Mosquito vector species transmit many pathogens and parasites to humans and animals. Current predictions show that more than half of the population on the planet is at risk of vector-borne infections. Invasive mosquitoes, such as the A. albopictus in Europe and C. coronator Dyar and Knab in America, are responsible for transmitting diseases and they are likely to adapt and thrive in urban environments in low-latitude parts of the world in comparison with native species.

These invasive species also benefit from biotic homogenization – the process by which invasions and extinctions of these species increase the genetic, taxonomic or functional similarity of two or more locations over a specified time interval. Through this process, they also benefit from the reduction in overall biodiversity by being able to increase their range and abundance.

The substantial surge in the incidence of vector-borne diseases can be partly attributed to these factors.

Miller School of Medicine’s Andre Wilke, Ph.D., a post-doctoral associate, John Beier, Sc.D., professor and director of the Division of Environment and Public Health, as well as University of Pisa’s Giovanni Benelli, Ph.D., a senior research entomologist at the Department of Agriculture, Food and Environment, co-authored a viewpoint paper on the A. albopictus in Europe and C. coronator Dyar and Knab in America – two highly invasive mosquito species. In the paper, which was published in Plos One, they shed light on key biological, ecological, and epidemiological issues that urgently need further attention at the forefront of vector biology and control research and provide suggestions for future research on the development of control strategies.

The C. coronator – a Neotropical species native from Trinidad and Tobago – is the vector of Saint Louis encephalitis and the West Nile viruses and is becoming a public health concern in the Americas. In the United States, they have been found in Mississippi, Alabama, Georgia, and Florida. In Miami-Dade, there have been 26,825 female C. coronator collected in urban areas from May 2016 to November 2019. The species was also found in Tennessee and in Virginia. 

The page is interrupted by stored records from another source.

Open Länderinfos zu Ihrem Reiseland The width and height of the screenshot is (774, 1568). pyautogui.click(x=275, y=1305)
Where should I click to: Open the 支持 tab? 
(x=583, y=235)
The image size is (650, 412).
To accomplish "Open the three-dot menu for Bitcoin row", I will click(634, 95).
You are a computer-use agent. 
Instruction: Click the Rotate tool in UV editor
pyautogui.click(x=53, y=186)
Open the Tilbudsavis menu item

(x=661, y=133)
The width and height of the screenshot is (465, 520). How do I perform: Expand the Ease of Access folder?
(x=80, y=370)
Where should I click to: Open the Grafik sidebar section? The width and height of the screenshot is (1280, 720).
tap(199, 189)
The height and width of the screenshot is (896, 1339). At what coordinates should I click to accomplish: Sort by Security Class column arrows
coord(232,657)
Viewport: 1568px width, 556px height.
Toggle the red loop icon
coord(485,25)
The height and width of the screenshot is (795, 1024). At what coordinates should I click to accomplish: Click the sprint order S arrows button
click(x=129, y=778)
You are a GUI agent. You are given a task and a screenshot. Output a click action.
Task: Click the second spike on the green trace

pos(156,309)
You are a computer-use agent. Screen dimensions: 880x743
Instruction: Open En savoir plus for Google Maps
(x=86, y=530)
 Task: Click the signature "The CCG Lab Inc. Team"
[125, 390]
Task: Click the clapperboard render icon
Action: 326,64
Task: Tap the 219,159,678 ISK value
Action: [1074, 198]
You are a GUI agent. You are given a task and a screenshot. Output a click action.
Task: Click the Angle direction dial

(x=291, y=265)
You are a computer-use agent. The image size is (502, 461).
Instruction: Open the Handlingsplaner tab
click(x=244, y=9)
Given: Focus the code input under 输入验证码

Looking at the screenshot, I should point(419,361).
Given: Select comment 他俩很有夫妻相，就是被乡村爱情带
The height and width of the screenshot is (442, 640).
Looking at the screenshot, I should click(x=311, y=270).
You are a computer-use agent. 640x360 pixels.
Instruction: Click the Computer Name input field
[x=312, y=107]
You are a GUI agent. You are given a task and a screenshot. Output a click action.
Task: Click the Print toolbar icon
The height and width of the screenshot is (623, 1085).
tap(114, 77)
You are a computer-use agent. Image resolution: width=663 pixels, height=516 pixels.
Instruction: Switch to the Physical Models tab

The A. albopictus, more recently found by the world trade of used tires, is a primary vector of the chikungunya, dengue, yellow fever, and Zika viruses. It has been mainly found in several Western European countries, such as in Albania, Italy, France, Greece, Switzerland, Belgium, Spain, Germany. The species was also found in Southern England.

“It is currently unknown what mechanisms are employed by invasive mosquito species to disperse, establish and thrive in urban environments. There are no effective contingency plans to guide mosquito control operations to deal with this increasing threat,” Dr. Wilke said.

Because of this, Dr. Wilke, Dr. Beier, and Dr. Benelli suggested a framework for future research on the development of control strategies to prevent the invasion, establishment, and colonization of new areas by alien mosquito vectors. These suggestions included the development of basic information on how and why invasive vector species are becoming locally abundant in urban environments, as well as the development of profiles of basic ecology and behavior for new and neglected invasive mosquito species to clarify their potential importance as vectors.

Other suggestions included an increase in awareness about the potential presence of invasive mosquito species to avoid their underestimation or even failure in detecting them due to misidentification of specimens or surveillance strategies disregarding their habitats and an assessment of current and future risks to determine if some invasive species should be considered a higher priority for vector control operations.